(Given entries begins)

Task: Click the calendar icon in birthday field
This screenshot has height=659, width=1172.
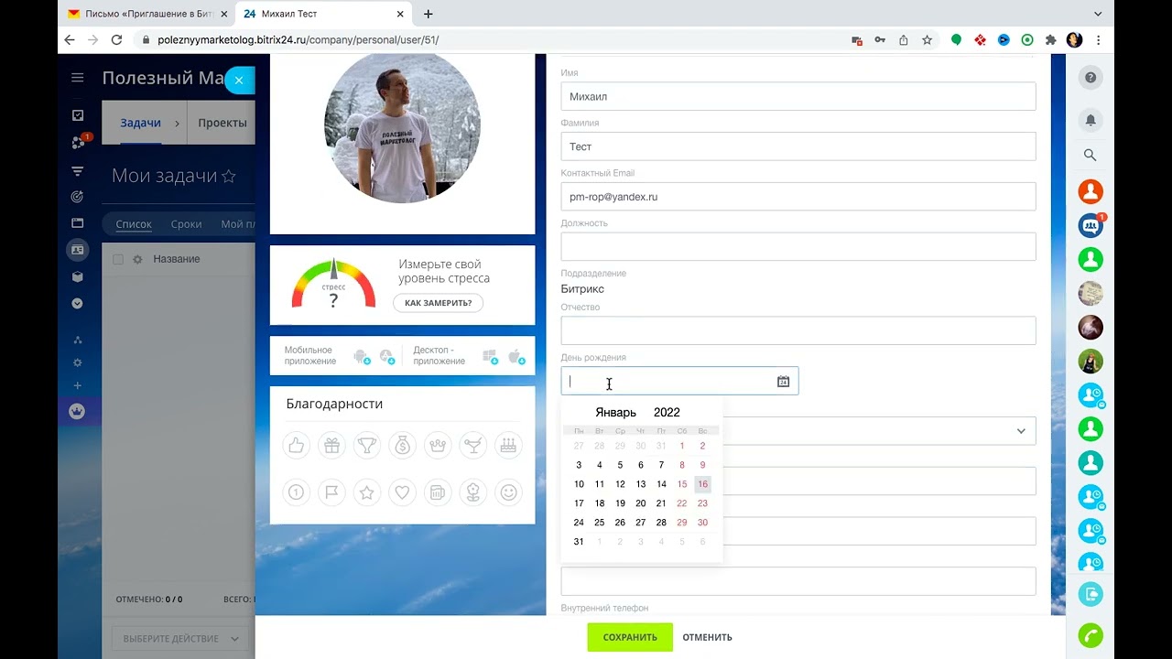Action: [x=783, y=382]
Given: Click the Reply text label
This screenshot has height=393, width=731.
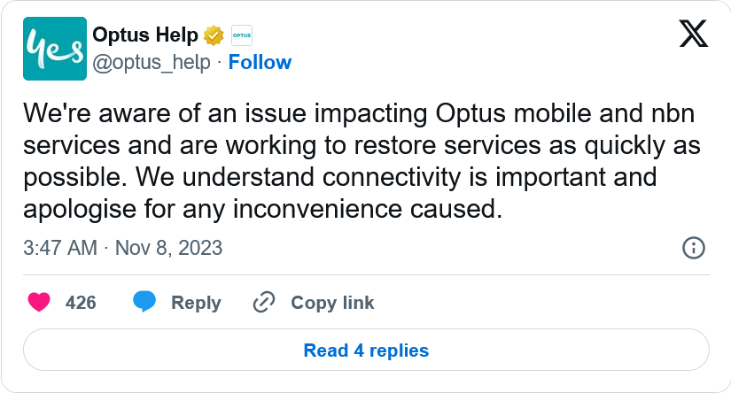Looking at the screenshot, I should 195,303.

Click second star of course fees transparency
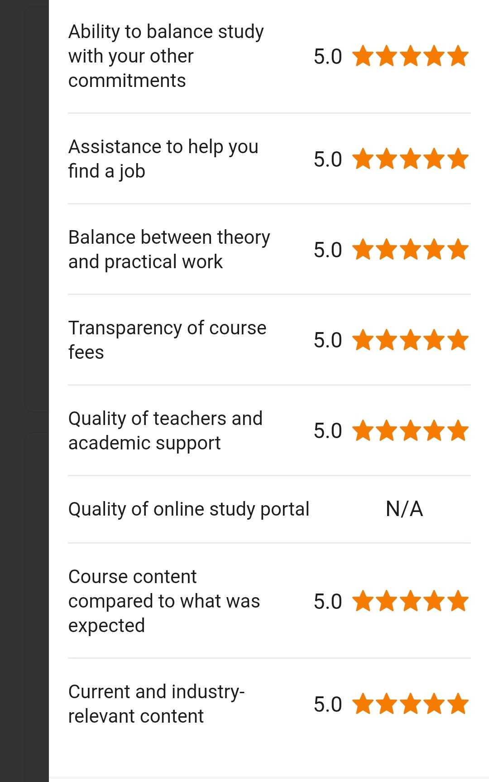pos(387,340)
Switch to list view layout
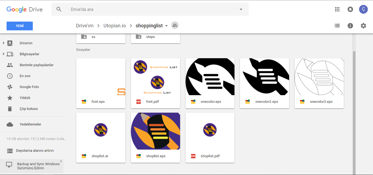 [x=337, y=26]
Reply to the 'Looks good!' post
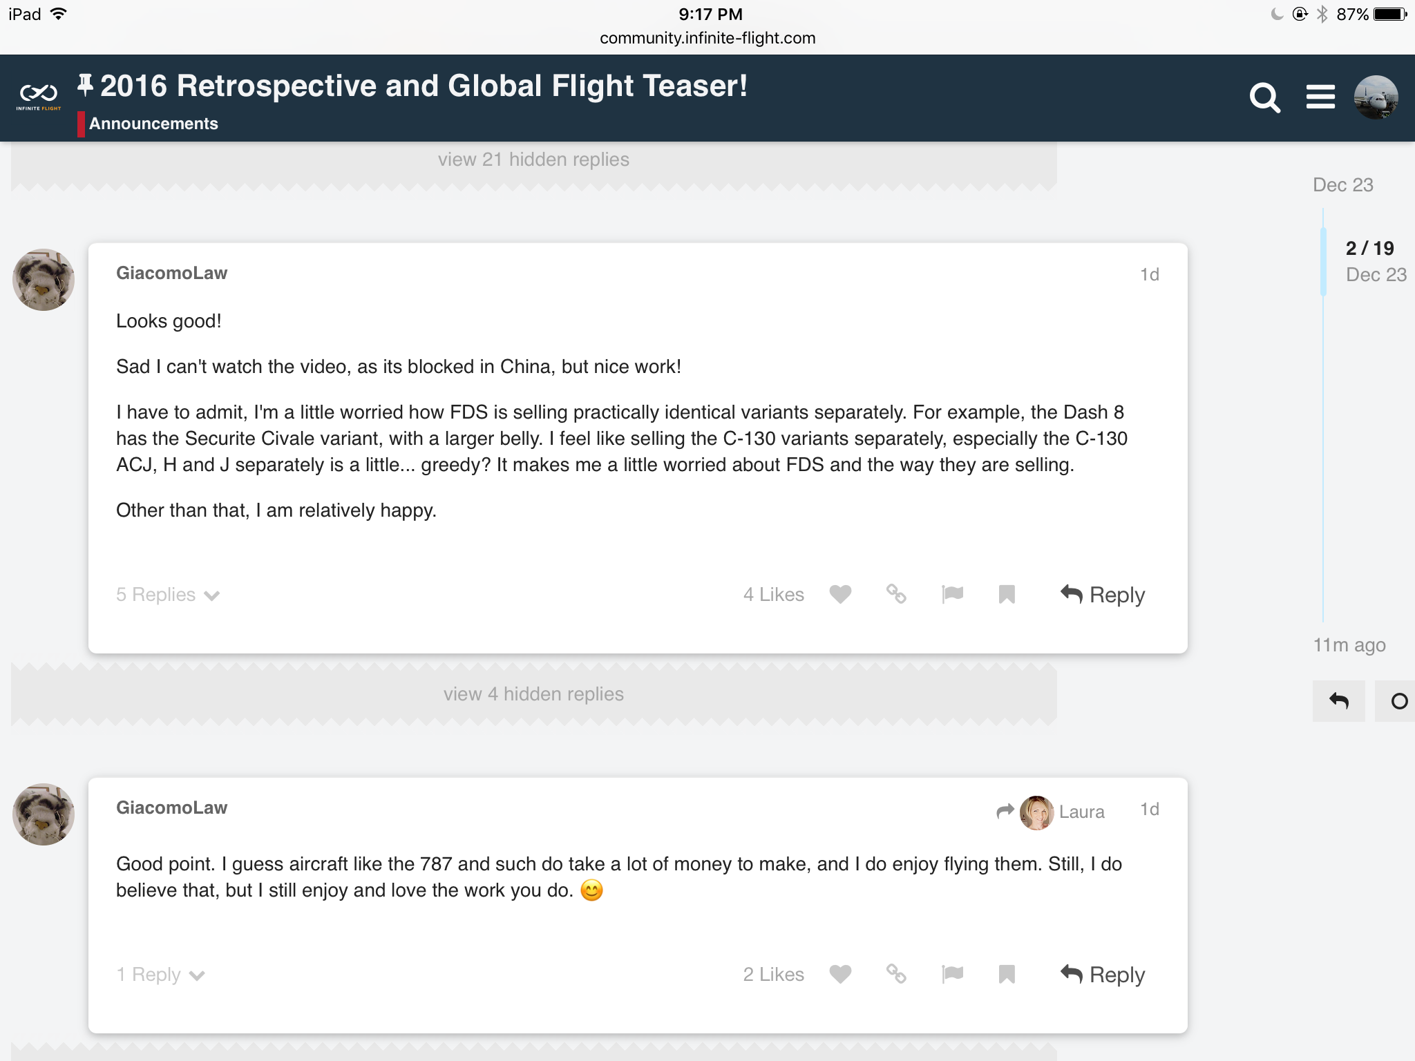Image resolution: width=1415 pixels, height=1061 pixels. tap(1103, 595)
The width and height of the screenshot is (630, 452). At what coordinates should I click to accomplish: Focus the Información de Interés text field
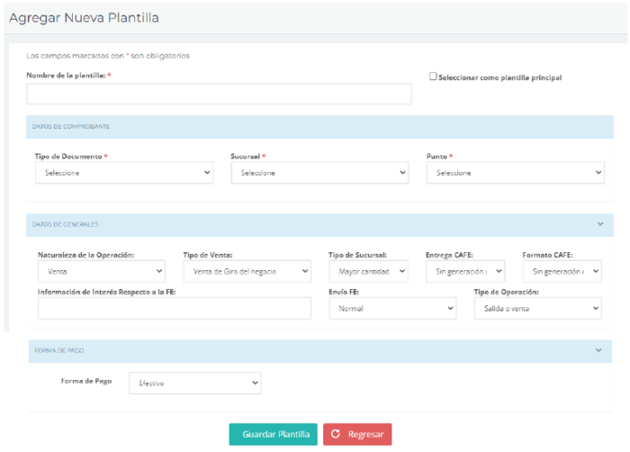(175, 309)
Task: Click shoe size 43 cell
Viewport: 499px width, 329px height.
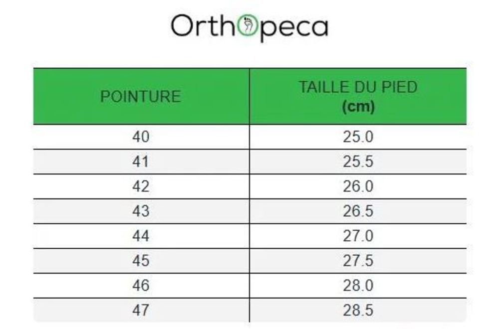Action: (x=141, y=211)
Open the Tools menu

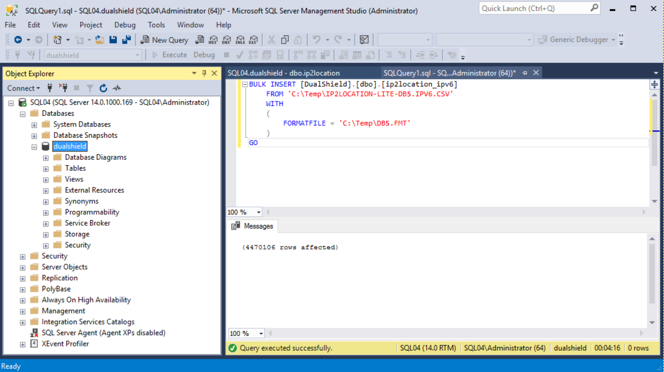[x=156, y=25]
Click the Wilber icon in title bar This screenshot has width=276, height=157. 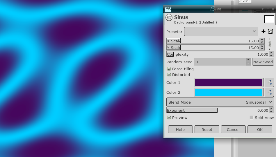168,9
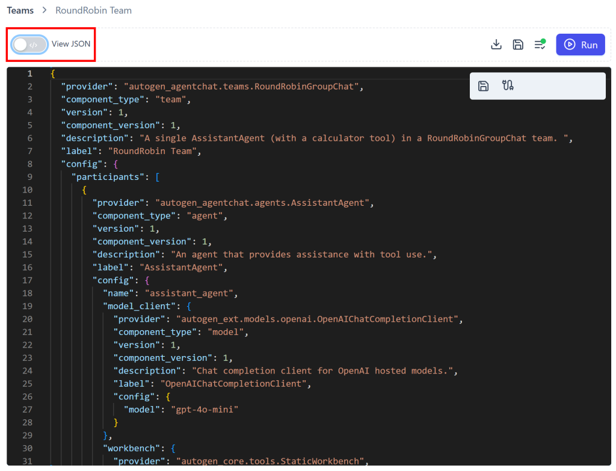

(Given entries ends)

### Problem statement
Look through the lines above and collect those with the word "Task".

### Written answer
Task: Click the calendar icon in birthday field
Task: Click shoe size 43 cell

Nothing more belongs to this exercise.